Economics Assessment Centre
As well as the other stages required for geneeral civil service fast stream entry; applicants to the GES are required to attend an Economics Assessment Centre (EAC). This centre has 5 different stages, and whilst good advice is given on the fast stream website, there are still a few things that I feel should be mentioned.
1) Technical Report - This is where you are asked to show off your economic skills in writing a reprot for an economist. You do have the chance to add diagrams, to a seperate bit of paper. I found it useful to label each diagram "diagram 1", "diagram 2" etc then refer to them in my report. There is no scope for adding diagrams into the report as you perhaps would an essay.
2) Policy Report - This report is based on the same topic as Technical Report but you cannot use any economics jargon. use of metaphors is an excellent way to put accross your point in an easy to explain manner (for example, I used to theory of a household getting in too much debt to show the dangers of excessive government borrowing). Getting parents or friends to read a draft of this report is useful as they will tell you where you have used economics terms you use for granted. Examples I came across were output and inflation; I simply forgot they are terms we use as economists rather than terms that the wider public would use. A contact I have within the GES pointed both of these out to me, and suggested an easy way around this problem was to define the words you cannot escape using in brackets after you have written them, providing a brief and easy to udnerstand explanation.
3) Short Answer Questions - This part of the assessment day takes the form of 10 short questions. There is a mix of pure theory and applied economics here so revision is vital. Some of the questions i got included "what is Coase theorem", "how may immigration help keep the interest rate low", "what are 2 advantages and 2 disadvantages of joining the Euro currency zone", "what is the impact on an econometric regression of omitting a key variable. What is the impact of including a redundant one?" and "Define returns to scale, economies of scale and economies of scope".

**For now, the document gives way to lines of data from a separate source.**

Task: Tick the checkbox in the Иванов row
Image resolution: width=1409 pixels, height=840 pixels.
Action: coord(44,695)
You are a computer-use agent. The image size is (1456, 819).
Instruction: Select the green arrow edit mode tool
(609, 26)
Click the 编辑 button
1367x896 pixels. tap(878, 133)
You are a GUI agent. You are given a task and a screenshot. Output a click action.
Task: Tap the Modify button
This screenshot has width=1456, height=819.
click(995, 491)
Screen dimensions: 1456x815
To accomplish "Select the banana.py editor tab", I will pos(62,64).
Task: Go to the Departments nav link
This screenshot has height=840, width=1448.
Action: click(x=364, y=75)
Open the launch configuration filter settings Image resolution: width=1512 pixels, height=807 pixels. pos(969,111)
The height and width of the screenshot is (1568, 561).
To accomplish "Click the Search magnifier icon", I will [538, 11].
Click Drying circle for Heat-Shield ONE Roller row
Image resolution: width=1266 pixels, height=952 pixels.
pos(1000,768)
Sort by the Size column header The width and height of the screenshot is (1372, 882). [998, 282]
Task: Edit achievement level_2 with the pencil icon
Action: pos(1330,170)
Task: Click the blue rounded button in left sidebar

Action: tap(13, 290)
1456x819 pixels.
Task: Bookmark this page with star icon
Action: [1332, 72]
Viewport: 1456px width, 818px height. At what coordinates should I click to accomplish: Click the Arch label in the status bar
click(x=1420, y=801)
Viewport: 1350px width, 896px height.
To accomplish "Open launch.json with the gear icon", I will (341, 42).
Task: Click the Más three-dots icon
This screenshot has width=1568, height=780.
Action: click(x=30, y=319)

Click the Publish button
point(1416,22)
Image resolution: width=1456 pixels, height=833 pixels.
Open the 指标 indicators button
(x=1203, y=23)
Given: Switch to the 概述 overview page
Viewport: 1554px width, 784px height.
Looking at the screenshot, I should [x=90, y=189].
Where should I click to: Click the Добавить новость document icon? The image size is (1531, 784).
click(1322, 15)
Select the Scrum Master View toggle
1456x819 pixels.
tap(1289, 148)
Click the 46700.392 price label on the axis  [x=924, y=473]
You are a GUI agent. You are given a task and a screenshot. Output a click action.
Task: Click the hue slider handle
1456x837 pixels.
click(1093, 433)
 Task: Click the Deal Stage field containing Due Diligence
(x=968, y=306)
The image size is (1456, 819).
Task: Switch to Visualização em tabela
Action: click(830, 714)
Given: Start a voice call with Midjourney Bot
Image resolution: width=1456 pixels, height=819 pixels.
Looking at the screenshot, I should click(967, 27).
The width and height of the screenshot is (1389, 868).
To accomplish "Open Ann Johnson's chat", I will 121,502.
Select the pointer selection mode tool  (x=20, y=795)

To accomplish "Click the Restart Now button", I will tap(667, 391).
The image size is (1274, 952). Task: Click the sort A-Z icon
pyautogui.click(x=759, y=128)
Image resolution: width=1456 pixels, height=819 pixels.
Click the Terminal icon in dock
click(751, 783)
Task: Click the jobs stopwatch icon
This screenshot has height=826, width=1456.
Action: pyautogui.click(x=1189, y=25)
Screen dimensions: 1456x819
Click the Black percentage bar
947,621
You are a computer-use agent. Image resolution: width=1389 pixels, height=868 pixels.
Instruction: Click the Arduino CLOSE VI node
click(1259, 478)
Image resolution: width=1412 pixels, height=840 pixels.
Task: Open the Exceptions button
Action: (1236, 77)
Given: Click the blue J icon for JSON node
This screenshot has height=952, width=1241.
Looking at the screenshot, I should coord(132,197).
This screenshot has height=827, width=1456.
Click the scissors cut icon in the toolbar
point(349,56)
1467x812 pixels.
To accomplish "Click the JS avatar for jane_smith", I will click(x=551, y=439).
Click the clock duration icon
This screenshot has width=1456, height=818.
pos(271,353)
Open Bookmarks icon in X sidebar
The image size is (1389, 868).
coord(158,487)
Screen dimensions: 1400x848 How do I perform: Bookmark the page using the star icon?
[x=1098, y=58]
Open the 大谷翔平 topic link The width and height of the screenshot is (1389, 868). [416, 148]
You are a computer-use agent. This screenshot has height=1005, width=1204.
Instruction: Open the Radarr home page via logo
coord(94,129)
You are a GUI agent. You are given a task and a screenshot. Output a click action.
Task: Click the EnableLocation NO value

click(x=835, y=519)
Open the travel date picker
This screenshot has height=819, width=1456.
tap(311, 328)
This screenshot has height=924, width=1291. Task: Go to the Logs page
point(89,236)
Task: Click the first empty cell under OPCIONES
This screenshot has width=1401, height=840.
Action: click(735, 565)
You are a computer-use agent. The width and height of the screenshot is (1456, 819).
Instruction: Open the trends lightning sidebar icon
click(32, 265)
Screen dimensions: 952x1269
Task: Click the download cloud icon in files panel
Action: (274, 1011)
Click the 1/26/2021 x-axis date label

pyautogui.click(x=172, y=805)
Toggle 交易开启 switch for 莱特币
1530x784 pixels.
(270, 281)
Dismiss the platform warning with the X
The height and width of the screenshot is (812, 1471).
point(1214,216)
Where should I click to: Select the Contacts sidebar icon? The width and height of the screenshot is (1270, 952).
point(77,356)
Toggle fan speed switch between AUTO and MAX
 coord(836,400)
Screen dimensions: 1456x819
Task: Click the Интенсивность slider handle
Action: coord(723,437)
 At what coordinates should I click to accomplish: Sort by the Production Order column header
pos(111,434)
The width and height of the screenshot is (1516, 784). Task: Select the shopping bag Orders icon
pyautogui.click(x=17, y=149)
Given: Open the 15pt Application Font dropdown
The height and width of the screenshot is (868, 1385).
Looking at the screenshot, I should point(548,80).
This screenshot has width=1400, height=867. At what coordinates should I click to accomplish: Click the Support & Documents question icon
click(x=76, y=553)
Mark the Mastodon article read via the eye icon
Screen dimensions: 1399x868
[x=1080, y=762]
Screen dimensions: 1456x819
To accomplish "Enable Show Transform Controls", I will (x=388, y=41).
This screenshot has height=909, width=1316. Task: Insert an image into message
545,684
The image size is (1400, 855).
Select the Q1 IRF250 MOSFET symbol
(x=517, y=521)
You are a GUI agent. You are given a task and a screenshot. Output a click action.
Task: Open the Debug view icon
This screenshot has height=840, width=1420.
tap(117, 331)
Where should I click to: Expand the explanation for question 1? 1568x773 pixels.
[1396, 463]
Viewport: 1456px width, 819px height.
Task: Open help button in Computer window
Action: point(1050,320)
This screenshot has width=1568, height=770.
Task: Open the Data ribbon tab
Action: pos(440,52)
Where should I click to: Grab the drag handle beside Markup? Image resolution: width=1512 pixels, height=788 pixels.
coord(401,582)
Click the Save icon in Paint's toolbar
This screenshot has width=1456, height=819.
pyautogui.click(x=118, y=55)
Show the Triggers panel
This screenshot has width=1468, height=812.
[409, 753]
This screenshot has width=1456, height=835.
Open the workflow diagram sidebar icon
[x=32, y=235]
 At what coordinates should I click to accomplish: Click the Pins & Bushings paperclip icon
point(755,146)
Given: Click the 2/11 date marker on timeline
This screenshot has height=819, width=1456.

These three parts of the assessment are taken one after the other and last half an hour each. There is a short break in between each one where you are allowed to leave the room and go to the toilet, get a drink etc. After the completion of all three exercises, half the candidates go to stage 2, and ahlf get a break of roughly 2 hours before returning for the second part of their assessment.
4) Presentation - You are given half an hour before you have to give this presentation to prepare. When I was preparing they were perfectly happy to let us use the computers but it may be worth clarifying this first. The presentation is based on your policy report, although both your policy report and technical report are returned to you. I found the acutal presentation itself very informal. I remained seated and just talked through my report/presentation to the two interviewers, and this seemed perfectly acceptable at the time.
5) Interview - This follows directly from your presentation and the first round of questions are related to this. The interviewers have read your reports beforehand and listened to your presentation, so ahve alot of ammunition for questions, but generally they try and build upon ideas you have presented and come up with implications you may not have thought about. For example, I spoke about a multiplier effect from increased government spending, and they then asked what implications a joint international increase in spending would ahve on the multiplier rather than countries following individual policies. Clearly here they would not expect this to have been taught and were testing my ability to apply economics. After this section of the interview they moved on to discussing my short answerr questions. I was given the chance to expand on any answers I had given, or see if I had answers to questions I had left blank. Again, they sometimes took their questions beyond what was obvious from the questions set out in the first stage. Finally, the interviewers asked if I had any particular area of economics I was interested in and then conducted a series of questions based on this. I would advise revising clearly a topic you think is your strongest as you will likely be asked questions on this; but do not neglect the general revision you will require for answering the short questions.
Overall, the day was quite enjoyable and relatively relaxed. Preparation is vital but there is only so much you can you do.